The reverse quantum limit and its implications for unconventional quantum oscillations in YbB12

Christopher A. Mizzi; Satya K. Kushwaha; Priscila F.S. Rosa; W. Adam Phelan; David C. Arellano; Lucas A. Pressley; Tyrel M. McQueen; Mun K. Chan; Neil Harrison

doi:10.1038/s41467-024-45801-2

The reverse quantum limit and its implications for unconventional quantum oscillations in YbB₁₂

Christopher A. Mizzi, Satya K. Kushwaha, Priscila F.S. Rosa, W. Adam Phelan, David C. Arellano, Lucas A. Pressley, Tyrel M. McQueen, Mun K. Chan, Neil Harrison

Research output: Contribution to journal › Article › peer-review

2 Scopus citations

Abstract

The quantum limit in a Fermi liquid, realized when a single Landau level is occupied in strong magnetic fields, gives rise to unconventional states, including the fractional quantum Hall effect and excitonic insulators.
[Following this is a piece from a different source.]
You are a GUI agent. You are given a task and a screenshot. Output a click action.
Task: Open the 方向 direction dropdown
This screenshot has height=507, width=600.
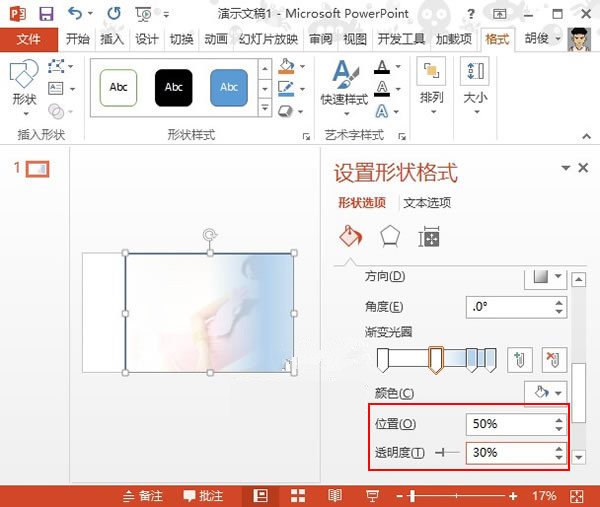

Stronger interactions in metals with nearly localized f-electron degrees of freedom increase the likelihood of these unconventional states. However, access to the quantum limit is typically impeded by the tendency of f-electrons to polarize in a strong magnetic field, consequently weakening the interactions. In this study, we propose that the quantum limit in such systems must be approached in reverse, starting from an insulating state at zero magnetic field. In this scenario, Landau levels fill in the reverse order compared to regular metals and are closely linked to a field-induced insulator-to-metal transition. We identify YbB₁₂ as a prime candidate for observing this effect and propose the presence of an excitonic insulator state near this transition.

Original language	English
Article number	1607
Journal	Nature Communications
Volume	15
Issue number	1
DOIs	https://doi.org/10.1038/s41467-024-45801-2
State	Published - Dec 2024
Externally published	Yes

Funding

This work was supported by the Department of Energy (DOE) Basic Energy Sciences (BES) project “Science of 100 Tesla.” The National High Magnetic Field Laboratory is funded by National Science Foundation (NSF) Cooperative Agreements No. DMR-1157490 and No. 1164477, the State of Florida, and DOE. C.A.M. and M.K.C. were supported by the LANL LDRD Program, Project No. 20210320ER. M.K.C. acknowledges support from the NSF IR/D program while serving at the National Science Foundation. Any opinions, findings, conclusions, or recommendations expressed in this material are those of the author(s) and do not necessarily reflect the views of the National Science Foundation. S.K.K. acknowledges support of the LANL Directors Postdoctoral Funding LDRD program. This work made use of the synthesis facility of the Platform for the Accelerated Realization, Analysis, and Discovery of Interface Materials (PARADIM), which is supported by the NSF under Cooperative Agreement No. DMR-2039380. Work by the Institute for Quantum Matter, an Energy Frontier Research Center, was funded by DOE, Office of Science, BES under Award No. DE-SC0019331. The authors thank Joe D. Thompson for performing the susceptibility measurements in the and Boris Maiorov for helpful discussions.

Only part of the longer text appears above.